Tuesday, January 29, 2008


I tend not to get excited about issues of freedom and privacy, partly because I prefer not to rock the boat and partly because I feel privacy as baby-boomers understand it will soon be rendered impossible by surveillance technology.

However state-sponsored coercion? If the state wants to coerce me by targeting "young people who may be applying for their first Driving Licence" then the least they could do is stop documents like this leaking out.

Attempts to be paternalistic and authoritarian are not welcome, but incompetence is just embarrassing.


I'm now about on page 2 of 7 of the "NIS Options Analysis Document" and came across this:

This is fairly creepy. Also -- my tax money is spent producing this soulless, poorly written, overly long, wasteful document?

The audacity!

[of course as an unemployed dropout I don't pay taxes, but that is completely irrelevant]

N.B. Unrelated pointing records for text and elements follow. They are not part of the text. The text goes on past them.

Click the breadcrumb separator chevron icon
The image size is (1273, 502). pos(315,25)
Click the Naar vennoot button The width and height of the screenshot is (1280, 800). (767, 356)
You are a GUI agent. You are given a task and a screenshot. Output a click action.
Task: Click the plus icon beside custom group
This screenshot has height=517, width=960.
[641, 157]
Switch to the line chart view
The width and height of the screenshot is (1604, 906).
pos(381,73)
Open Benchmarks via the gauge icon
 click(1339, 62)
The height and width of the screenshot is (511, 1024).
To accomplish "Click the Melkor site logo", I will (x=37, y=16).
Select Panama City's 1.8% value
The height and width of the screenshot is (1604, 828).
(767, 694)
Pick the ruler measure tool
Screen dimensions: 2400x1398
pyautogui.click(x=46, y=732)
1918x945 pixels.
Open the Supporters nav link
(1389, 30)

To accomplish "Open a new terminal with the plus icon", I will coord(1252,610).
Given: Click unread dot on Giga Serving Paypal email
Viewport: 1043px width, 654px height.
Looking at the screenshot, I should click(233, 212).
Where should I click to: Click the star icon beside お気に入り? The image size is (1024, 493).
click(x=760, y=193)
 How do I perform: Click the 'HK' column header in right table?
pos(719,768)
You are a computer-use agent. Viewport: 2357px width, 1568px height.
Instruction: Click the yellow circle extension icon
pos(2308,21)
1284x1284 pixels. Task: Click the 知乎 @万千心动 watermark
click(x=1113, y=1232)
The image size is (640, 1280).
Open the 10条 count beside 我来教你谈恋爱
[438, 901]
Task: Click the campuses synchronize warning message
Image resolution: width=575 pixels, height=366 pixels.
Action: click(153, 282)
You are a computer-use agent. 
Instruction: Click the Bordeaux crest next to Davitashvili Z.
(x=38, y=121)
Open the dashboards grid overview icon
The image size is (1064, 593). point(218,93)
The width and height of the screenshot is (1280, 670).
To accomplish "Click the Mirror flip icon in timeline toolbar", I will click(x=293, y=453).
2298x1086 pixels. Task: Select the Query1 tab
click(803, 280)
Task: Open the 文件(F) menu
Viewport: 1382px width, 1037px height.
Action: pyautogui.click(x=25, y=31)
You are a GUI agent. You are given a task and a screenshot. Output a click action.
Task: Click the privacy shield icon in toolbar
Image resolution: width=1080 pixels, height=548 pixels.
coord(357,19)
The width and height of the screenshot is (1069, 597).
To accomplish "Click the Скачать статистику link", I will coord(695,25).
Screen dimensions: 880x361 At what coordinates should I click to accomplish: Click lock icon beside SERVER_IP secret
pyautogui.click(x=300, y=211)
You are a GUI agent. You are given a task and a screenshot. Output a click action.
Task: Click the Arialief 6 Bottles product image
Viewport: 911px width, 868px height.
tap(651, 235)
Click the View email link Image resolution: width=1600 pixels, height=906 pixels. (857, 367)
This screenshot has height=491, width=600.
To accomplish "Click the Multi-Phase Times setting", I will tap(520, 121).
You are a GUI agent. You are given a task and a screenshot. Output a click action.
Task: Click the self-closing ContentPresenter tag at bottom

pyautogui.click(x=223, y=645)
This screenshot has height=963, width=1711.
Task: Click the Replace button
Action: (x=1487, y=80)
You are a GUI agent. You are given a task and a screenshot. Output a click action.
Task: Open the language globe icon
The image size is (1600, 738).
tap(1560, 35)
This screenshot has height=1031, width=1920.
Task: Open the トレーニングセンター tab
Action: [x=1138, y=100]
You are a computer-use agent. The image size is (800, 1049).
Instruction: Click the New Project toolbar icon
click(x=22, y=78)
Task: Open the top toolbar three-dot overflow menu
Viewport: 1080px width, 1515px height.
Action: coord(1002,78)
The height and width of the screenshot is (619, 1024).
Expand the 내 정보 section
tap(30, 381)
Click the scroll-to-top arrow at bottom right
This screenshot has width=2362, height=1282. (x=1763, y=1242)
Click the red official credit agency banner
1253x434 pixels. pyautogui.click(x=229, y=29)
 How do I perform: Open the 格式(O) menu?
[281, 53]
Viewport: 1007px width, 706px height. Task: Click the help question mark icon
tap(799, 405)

There are two basic objections to the whole principle of any kind of compulsory national identity register - the pragmatic and the principle.

1. Pragmatic: The system will leak. Biometric technologies are only as secure as the media on which they are stored. Biometric data like iris scans and fingerprints and DNA profiles are all reduced to ones and zeroes on the databases and CDs on which they're stored.

As recent news reports have shown these CDs can be lost in the post, stolen, or otherwise mislaid.

So the argument that biometrics is a fundamentally more secure way of securing data is a canard.

A quick search shows plenty of examples of how RFID-based biometric passports have been subverted in various ways and how fingerprint scanners can be duped.

So the result of all this will be that millions of pounds of taxpayer's money will be wasted, law-abiding citizens will still be the victim of identity theft and criminals and terrorists will continue with business as usual.

2. The presumption that the state will control the identity of citizens is wrong. The state is the servant of the people.

The state is a transient and convenient way of ordering our affairs and has no place demanding anything that doesn't make us safer or that doesn't prevent harm to the people.


What a godawfully boring document. I prefer megalomaniacal police-state power-trips to have some style. Maybe an evil logo as a letterhead or clinical euphemisms like "liquidate" would have been more appropriate.

Still, I think it would be a good idea to sign the NO2ID pledge.